:: Treść polecenia ::
Wyodrębnij wiersze danych od samego początku aż do wiersza zawierającego „tool-label: 视频提取音频 is” włącznie i przepisz je bez żadnych zmian. W odpowiedzi pomiń obrazy.

:: Zestaw danych ::
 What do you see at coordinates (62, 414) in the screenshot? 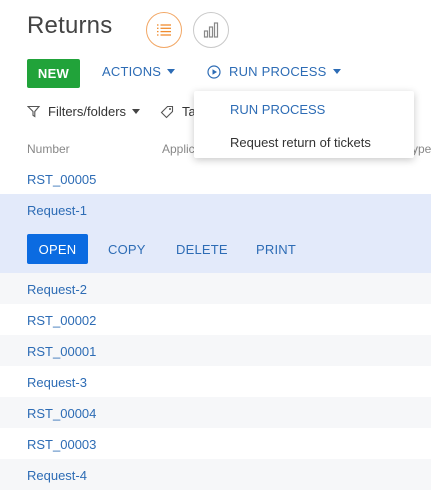
I see `record-number: RST_00004` at bounding box center [62, 414].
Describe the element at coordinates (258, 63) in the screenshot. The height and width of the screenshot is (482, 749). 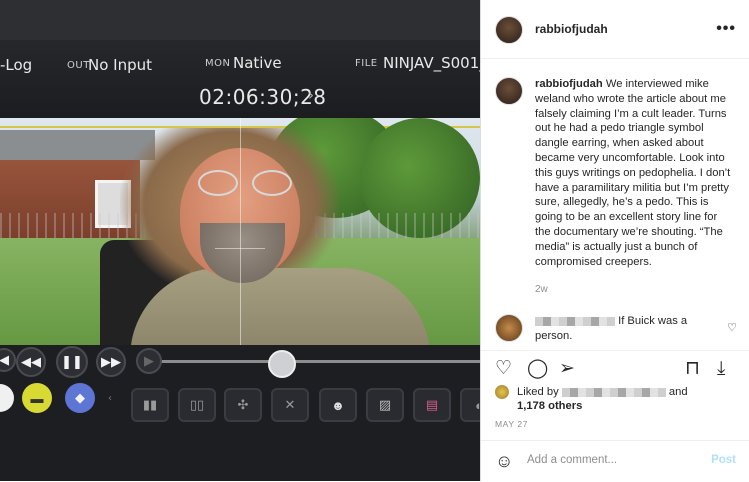
I see `mon-value: Native` at that location.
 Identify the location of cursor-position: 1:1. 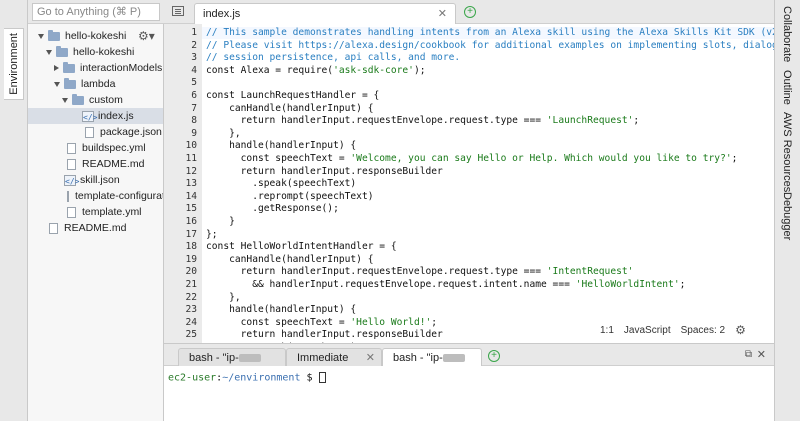
(607, 330).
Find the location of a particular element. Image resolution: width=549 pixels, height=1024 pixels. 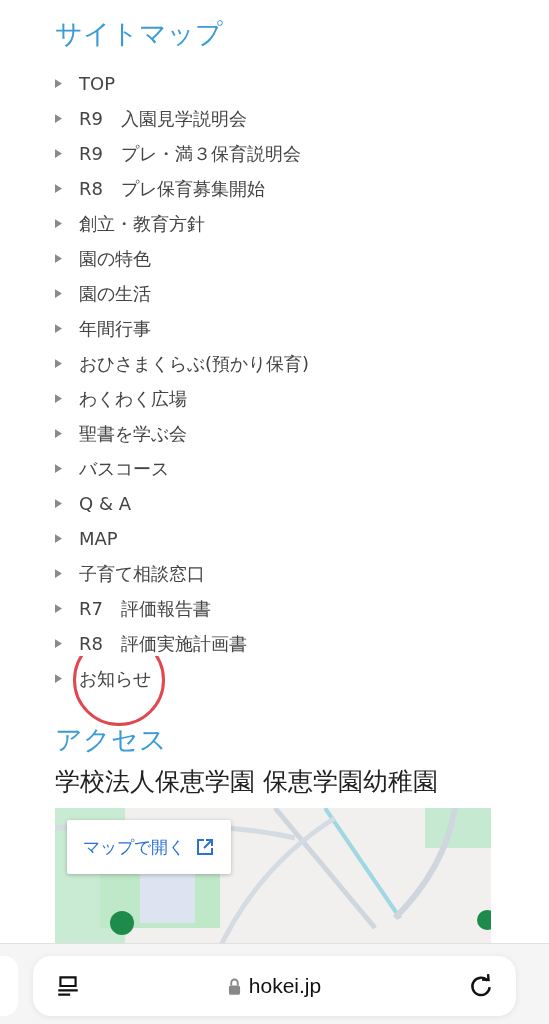

sitemap-link: おひさまくらぶ(預かり保育) is located at coordinates (194, 364).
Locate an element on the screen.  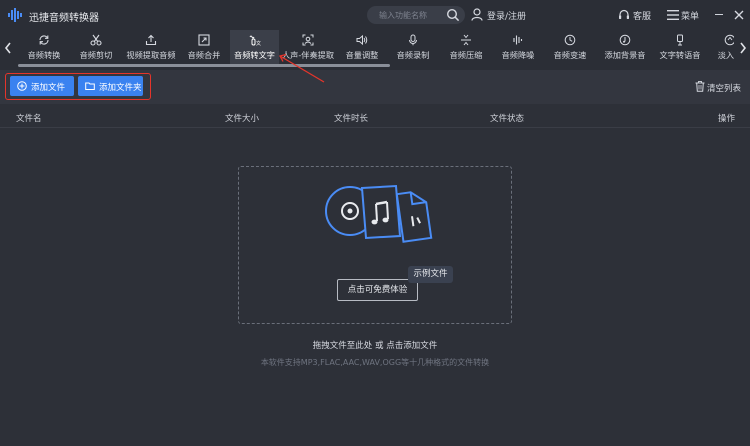
tool-label: 视频提取音频 is located at coordinates (151, 55).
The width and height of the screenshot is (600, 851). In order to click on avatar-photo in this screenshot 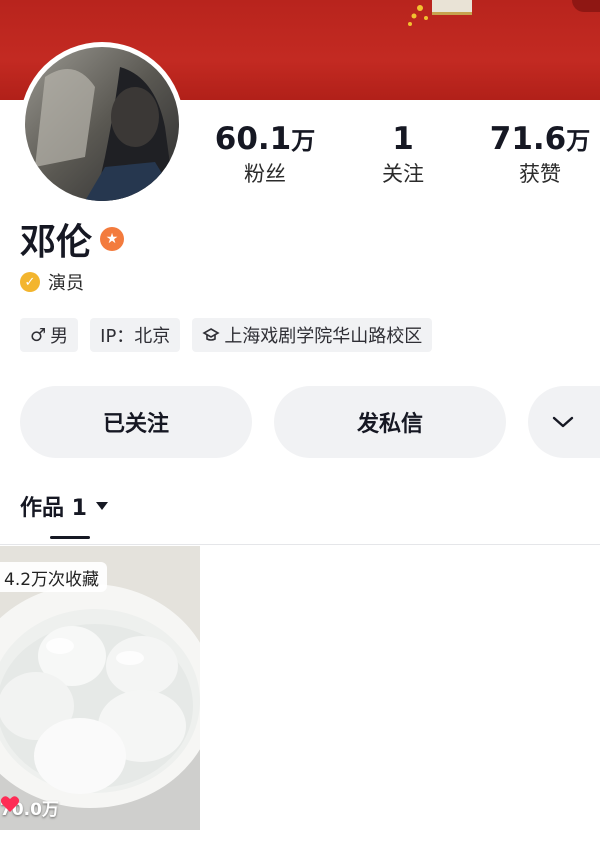, I will do `click(102, 124)`.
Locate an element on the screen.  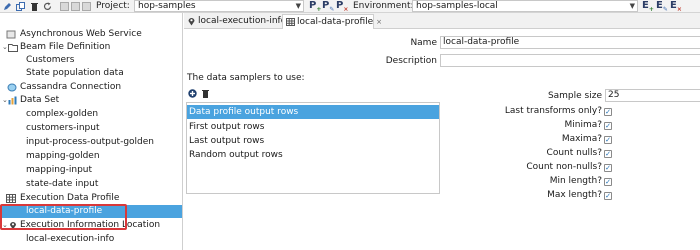
tree-item-label: mapping-golden is located at coordinates (63, 156).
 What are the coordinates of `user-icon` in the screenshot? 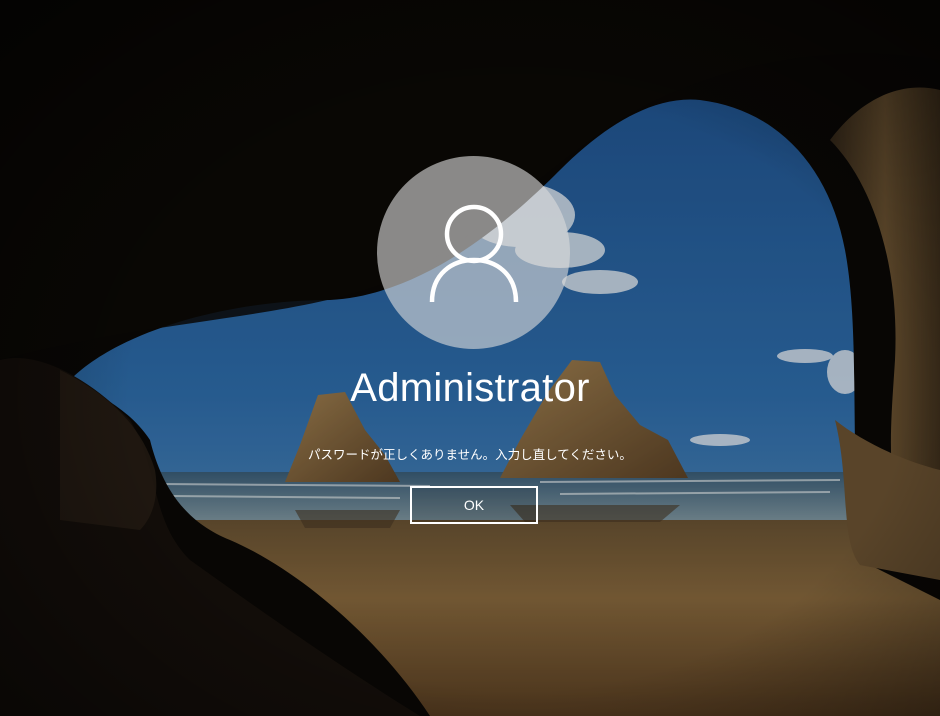 It's located at (474, 253).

:: Rozwiązanie zadania ::
 What do you see at coordinates (62, 414) in the screenshot? 
I see `record-number: RST_00004` at bounding box center [62, 414].
Describe the element at coordinates (258, 63) in the screenshot. The height and width of the screenshot is (482, 749). 
I see `mon-value: Native` at that location.
 Identify the location of cursor-position: 1:1. 
(607, 330).
Find the location of a particular element. Image resolution: width=549 pixels, height=1024 pixels. 

sitemap-link: おひさまくらぶ(預かり保育) is located at coordinates (194, 364).
Locate an element on the screen.  
tool-label: 视频提取音频 is located at coordinates (151, 55).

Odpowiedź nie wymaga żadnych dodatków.